I would love to see them all disappear. But, that's not going to happen. People line up to buy that garbage. It's just too easy.

Myra said:
Before that I was with a man for a while who weighed more than twice my weight and his gut was so large that he couldn't reach his feet without trouble so I had to cut his toe nails for him and in the mornings put on his socks. He always told me he would prefer it if I put on 20 kg (and thereby becoming overweight too).  Also, not related to weight but just let me complain a bit more about him: I had to contact the police more than a year after I had already broken up with him to get rid of his stalker ass completely. At night I would be scared sometimes that psycho would break into my flat and kill me. Low standards are bad. Ok now, ranted enough. Thank you. I am happy to be a lonely woman in a western country in the 21st century. Many women in the past and nowadays in other places have been forced into marriages with bad men.

Sorry for that negative experience. Most guys are aholes. I'm sure if I was a woman I would be gay. Ha! ha! Yeah, relationships are really tough. Also it takes time to really get to know someone. It's so much easier NOT being in a relationship or even having a boy/girl friend. It would be great to have friends of the opposite sex. But, those **** sexual feelings get in the way. Then men, who are typically aggressive, seem to loose their logic and do stupid things.

* Data segment:
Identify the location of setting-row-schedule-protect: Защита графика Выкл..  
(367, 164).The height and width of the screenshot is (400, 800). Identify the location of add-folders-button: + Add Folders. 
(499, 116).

* Assigned task A:
Answer these from the forum exchange:
(i) How did the weight of the man Myra was with compare to her own?
(ii) How long after the breakup did Myra have to contact the police?
(iii) In the reply to Myra, what does the writer say would be great to have?
* Assigned task B: Extend the forum exchange, beginning right after its final sentence.
The listing comes from a separate source.

* Exercise output A:
(i) He weighed more than twice her weight.
(ii) More than a year after the breakup.
(iii) Friends of the opposite sex.

* Exercise output B:
I definitely agree that there is skinny shamming going on. People do not want to believe that they are overweight or even obese. They just think and say they only need to loose a couple pounds. But, what they really want is thin people to gain weight and be like them. There were several older women at one job I had where we would all go to lunch together. We all grew to become work friends. It was nice. They would see me out eat all of them at lunch and wonder why I was skinny while they were all overweight. Sometimes they would even give me some of their food. Ha! ha! 

They continually asked about my diet and finally asked about me purging problem. I laughed because that was so absurd. I would never do that ever. But, they were serious and figured I was in denial. Ha! ha! I explained that I'm naturally thin, eat healthy, and I exercise. They didn't believe me and would constantly set things on my desk to eat. Ha! ha! However, I would never eat anything at any of the work parties or meetings and never ate holiday treats. It was all junk food like cakes, pies, and various sugary poison crap. I just don't eat that stuff period. 
 
Then I starting finding pamphlets on my desk about eating disorders. Ha! ha! I would go to the doctor for a check up and they would always say everything was great and to just keep doing what I'm doing. I really thought those women were odd. I liked that they cared enough to say something though. So, never got upset about it. But, I really started feeling pressure form others at different places. I would think, hey! I'm the healthy one. WTF!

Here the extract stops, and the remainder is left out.